*Exercise goal*
Please transcribe exactly the lines from the line holding "The image size is (819, 1456)." through the end of the data below, and skip any pictures.

*Records for processing*
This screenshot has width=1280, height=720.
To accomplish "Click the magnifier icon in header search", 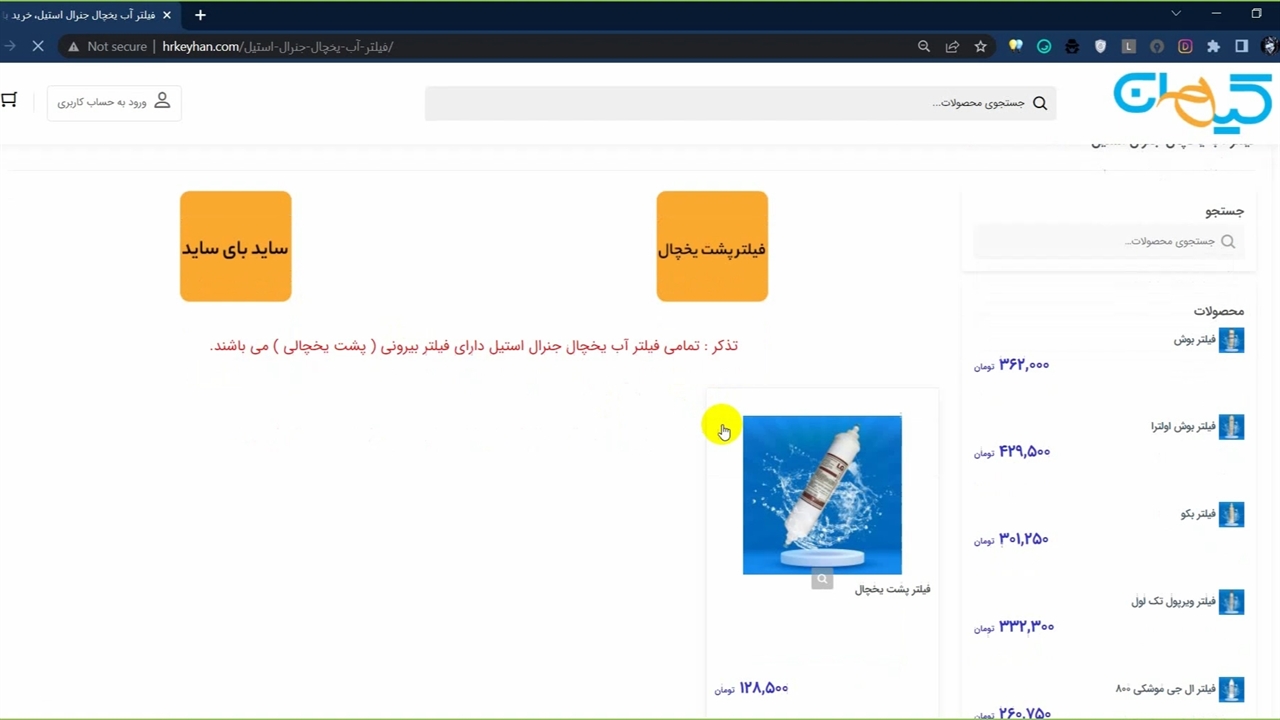I will [1040, 103].
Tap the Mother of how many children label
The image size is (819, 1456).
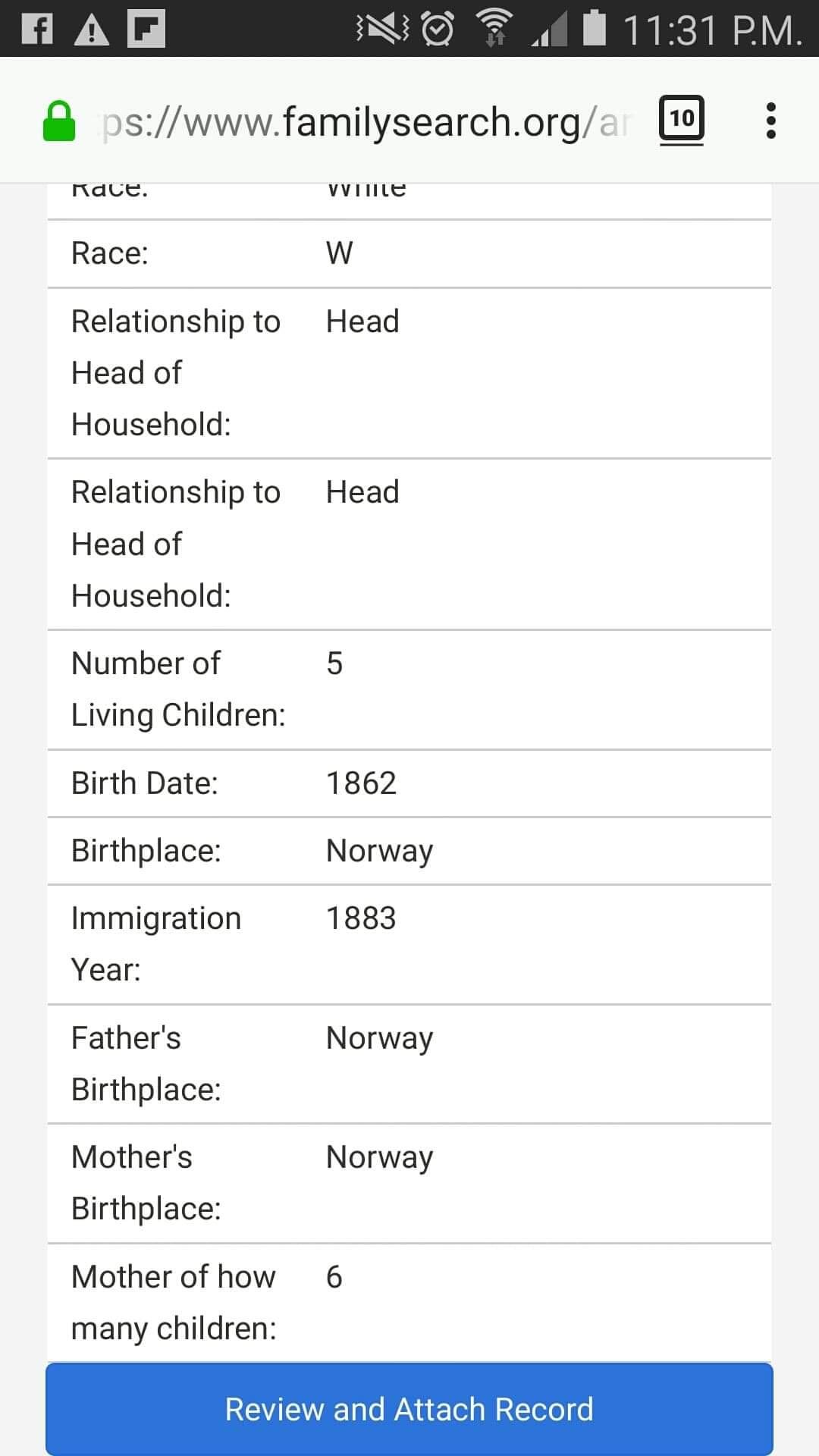[x=174, y=1302]
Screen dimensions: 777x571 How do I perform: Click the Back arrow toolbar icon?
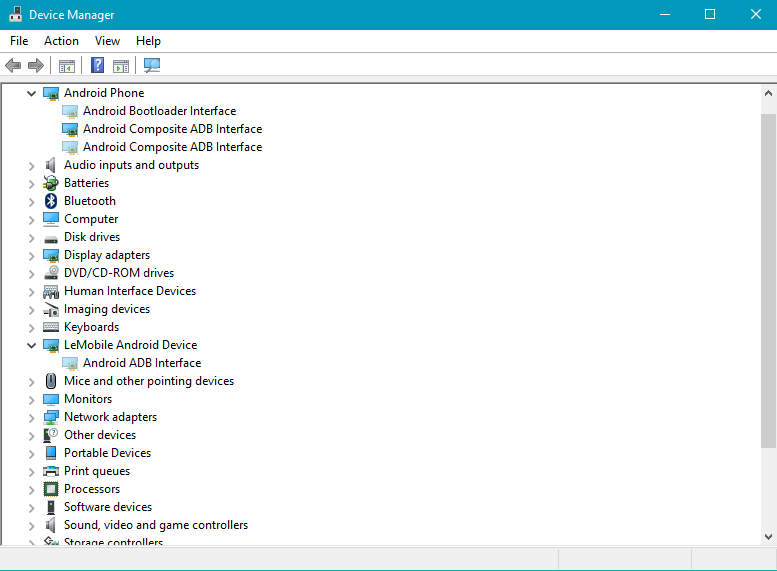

*Solution to this task*
The image size is (819, 1456).
[x=174, y=1302]
Screen dimensions: 777x571 How do I perform: Click the Back arrow toolbar icon?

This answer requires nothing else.